Britain’s top general is unhappy about US Afghanistan withdrawal plans

By: Andrew Chuter for US based DefenseNews

LONDON — Britain’s top soldier has voiced his dismay at the announcement by U.S. President Joe Biden that American troops were being pulled out of Afghanistan.

Gen. Nick Carter, the chief of the General Staff, said in an interview with the BBC on April 16 that while he respected the view taken by the Biden administration it was “not a decision we hoped for.”

“It is clearly an acknowledgement of an evolving U.S. strategic posture,” he said.

Carter’s remarks on the Today radio program followed a meeting in London on April 15 between U.K. Defense Secretary Ben Wallace and U.S. Defense Secretary Lloyd Austin.

A British MoD spokesman said Afghanistan and the situation in the Ukraine had been among the issues Wallace discussed with his counterpart.

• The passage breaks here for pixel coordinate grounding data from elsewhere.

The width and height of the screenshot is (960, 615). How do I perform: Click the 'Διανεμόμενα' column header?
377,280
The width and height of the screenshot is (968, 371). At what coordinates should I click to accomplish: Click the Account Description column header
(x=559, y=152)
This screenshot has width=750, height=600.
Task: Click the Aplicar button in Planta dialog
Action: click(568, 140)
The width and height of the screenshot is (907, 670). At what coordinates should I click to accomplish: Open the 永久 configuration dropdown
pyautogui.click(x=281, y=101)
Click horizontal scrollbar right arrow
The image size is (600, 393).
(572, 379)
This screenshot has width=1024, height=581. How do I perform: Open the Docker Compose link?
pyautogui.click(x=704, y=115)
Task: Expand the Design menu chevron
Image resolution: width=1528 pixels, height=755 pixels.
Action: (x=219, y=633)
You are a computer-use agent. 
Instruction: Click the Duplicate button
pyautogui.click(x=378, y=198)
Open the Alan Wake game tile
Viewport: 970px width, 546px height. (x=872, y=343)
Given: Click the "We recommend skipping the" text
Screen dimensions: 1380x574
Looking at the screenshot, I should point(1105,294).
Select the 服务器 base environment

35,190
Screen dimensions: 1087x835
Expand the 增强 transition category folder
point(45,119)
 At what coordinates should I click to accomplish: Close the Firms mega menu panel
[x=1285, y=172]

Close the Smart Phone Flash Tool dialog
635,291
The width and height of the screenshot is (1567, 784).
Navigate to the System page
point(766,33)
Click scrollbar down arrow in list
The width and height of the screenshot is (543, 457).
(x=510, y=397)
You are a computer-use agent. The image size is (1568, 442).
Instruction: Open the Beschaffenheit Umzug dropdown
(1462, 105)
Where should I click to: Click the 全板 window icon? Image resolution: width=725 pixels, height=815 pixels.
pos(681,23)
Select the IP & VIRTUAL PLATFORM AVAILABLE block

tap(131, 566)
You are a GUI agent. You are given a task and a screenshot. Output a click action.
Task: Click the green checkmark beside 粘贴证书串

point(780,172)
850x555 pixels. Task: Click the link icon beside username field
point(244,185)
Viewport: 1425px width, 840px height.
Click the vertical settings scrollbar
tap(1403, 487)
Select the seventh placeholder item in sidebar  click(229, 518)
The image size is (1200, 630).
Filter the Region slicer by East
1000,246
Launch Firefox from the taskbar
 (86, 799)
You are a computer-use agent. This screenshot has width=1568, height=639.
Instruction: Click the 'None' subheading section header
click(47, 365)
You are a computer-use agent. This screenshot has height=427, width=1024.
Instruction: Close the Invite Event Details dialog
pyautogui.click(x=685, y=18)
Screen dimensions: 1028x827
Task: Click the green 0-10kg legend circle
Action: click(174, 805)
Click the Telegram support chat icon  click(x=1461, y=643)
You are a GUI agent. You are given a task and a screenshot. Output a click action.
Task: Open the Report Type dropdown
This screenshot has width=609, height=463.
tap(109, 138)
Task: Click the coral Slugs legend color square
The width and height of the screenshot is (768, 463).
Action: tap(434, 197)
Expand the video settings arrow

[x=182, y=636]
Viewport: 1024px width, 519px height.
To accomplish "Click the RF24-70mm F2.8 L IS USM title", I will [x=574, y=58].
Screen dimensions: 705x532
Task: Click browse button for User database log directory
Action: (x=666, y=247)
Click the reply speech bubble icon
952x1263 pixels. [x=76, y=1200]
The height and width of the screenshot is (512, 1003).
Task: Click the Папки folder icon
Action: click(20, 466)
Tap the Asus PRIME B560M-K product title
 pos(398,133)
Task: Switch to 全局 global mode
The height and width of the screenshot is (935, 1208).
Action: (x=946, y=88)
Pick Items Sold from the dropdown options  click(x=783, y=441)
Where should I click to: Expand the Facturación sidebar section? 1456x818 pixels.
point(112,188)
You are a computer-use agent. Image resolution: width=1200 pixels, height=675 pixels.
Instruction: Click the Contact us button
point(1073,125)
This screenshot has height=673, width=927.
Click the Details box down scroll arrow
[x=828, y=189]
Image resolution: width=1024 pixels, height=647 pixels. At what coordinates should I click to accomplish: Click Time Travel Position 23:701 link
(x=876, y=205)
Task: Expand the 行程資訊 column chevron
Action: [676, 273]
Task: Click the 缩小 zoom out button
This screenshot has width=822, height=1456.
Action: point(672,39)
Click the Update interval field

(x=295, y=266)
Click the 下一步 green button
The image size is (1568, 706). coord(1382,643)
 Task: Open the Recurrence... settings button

Biden announced April 14 that the United States was pulling out its remaining 2,500 troops by Sept. 11, the 20th anniversary of the 9/11 terrorist attacks that sparked the action against the Taliban government in Afghanistan.

Wallace issued a statement about the withdrawal April 14 but made no mention of British disappointment regarding the move.

Carter is the first senior officer or politician here to voice disappointment over the withdrawal decision.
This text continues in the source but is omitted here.